THE TASK
Write out every entry below exactly as it appears. Pictures do not belong in the copy.

RECORD SET
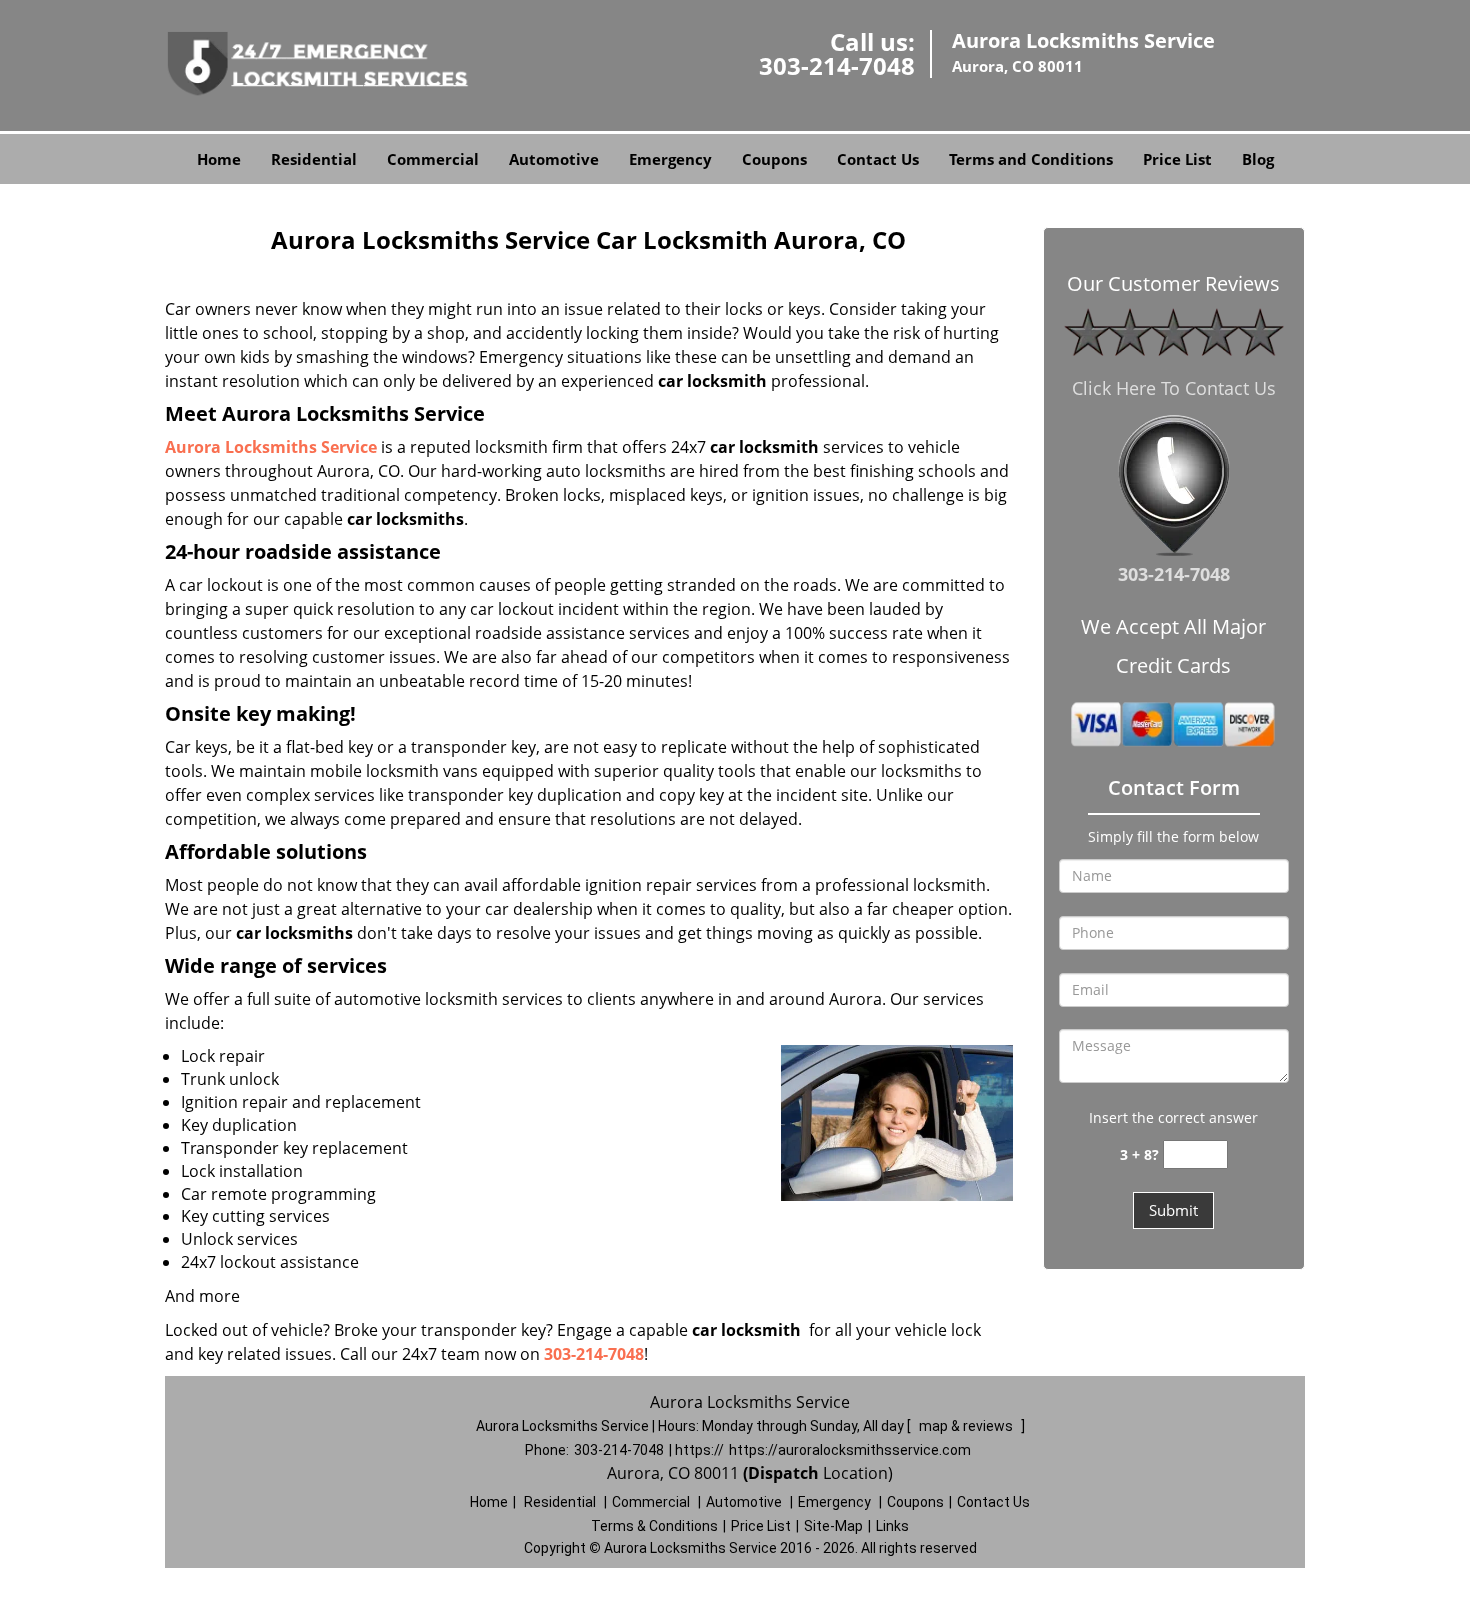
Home (219, 159)
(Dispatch (783, 1473)
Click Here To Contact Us (1174, 388)
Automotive (554, 159)
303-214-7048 (837, 65)
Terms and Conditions (1031, 159)
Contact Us (878, 159)
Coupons (774, 159)
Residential (314, 159)
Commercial (433, 159)
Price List (1177, 159)
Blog (1258, 159)
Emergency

RESPONSE TO THE EXERCISE
Home (219, 159)
(Dispatch (783, 1473)
Click Here To Contact Us (1174, 388)
Automotive (554, 159)
303-214-7048 (837, 65)
Terms and Conditions (1031, 159)
Contact Us (878, 159)
Coupons (774, 159)
Residential (314, 159)
Commercial (433, 159)
Price List (1177, 159)
Blog (1258, 159)
Emergency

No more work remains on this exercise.